Hafeez, playing his first Test for three years, and Umer, playing his first since 2006, gave Pakistan a sound start, countering the three-pronged South African pace attack with confidence.

Hafeez smashed seven boundaries during his fourth Test half-century before giving a simple catch to mid-on off left-arm spinner Paul Harris.

Six runs later, Umer was trapped leg-before by paceman Morne Morkel.

This was Pakistan's first century stand for the opening wicket after 17 innings.

Earlier, Gul (3-100) led Pakistan's fightback and was ably supported by left-arm spinner Abdul Rehman (3-101) and Saeed Ajmal (2-95) as Pakistan dismissed seven South African batsmen for 69 runs. Gul said Pakistan's revival owed to team effort.

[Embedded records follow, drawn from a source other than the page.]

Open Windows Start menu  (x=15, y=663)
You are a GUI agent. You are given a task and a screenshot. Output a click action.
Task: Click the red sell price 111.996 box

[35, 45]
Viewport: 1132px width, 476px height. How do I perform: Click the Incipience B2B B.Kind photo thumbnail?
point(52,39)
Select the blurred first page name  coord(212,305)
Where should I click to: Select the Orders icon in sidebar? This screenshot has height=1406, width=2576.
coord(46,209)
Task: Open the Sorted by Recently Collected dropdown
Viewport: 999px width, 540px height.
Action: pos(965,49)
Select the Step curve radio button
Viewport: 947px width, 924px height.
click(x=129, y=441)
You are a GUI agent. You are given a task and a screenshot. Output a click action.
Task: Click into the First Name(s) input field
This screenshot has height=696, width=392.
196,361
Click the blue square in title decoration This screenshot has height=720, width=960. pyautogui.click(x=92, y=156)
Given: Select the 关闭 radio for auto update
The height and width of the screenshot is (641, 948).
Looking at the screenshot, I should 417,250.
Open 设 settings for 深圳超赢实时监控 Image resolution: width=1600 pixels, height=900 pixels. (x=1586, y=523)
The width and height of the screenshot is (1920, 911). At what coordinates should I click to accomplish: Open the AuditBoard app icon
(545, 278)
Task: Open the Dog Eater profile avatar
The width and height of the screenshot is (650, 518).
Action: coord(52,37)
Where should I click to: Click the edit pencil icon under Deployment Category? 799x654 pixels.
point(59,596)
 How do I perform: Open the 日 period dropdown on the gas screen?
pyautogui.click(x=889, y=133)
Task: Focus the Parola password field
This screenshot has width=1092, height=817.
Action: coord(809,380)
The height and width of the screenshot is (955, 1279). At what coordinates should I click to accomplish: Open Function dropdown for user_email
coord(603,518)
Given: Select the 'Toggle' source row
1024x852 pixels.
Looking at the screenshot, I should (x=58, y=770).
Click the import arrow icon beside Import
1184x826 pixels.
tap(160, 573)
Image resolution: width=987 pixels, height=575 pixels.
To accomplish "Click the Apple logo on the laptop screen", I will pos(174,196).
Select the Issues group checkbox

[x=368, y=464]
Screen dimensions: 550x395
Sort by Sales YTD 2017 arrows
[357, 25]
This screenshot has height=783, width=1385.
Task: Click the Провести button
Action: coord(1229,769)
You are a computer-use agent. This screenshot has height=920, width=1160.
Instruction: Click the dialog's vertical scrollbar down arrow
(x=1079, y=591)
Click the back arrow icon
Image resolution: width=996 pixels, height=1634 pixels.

"We had a lengthy chat with the coach (Waqar Younis) as we gave away 40 extra runs on the first day, so we bowled a disciplined line and length and were rewarded, which is very pleasing," said Gul, 26.

Gul claimed three scalps in 20 balls to help Pakistan put the brakes on South Africa's innings in which the middle order crumbled under pressure with just Jacques Kallis putting up any resistance during his 73-run knock.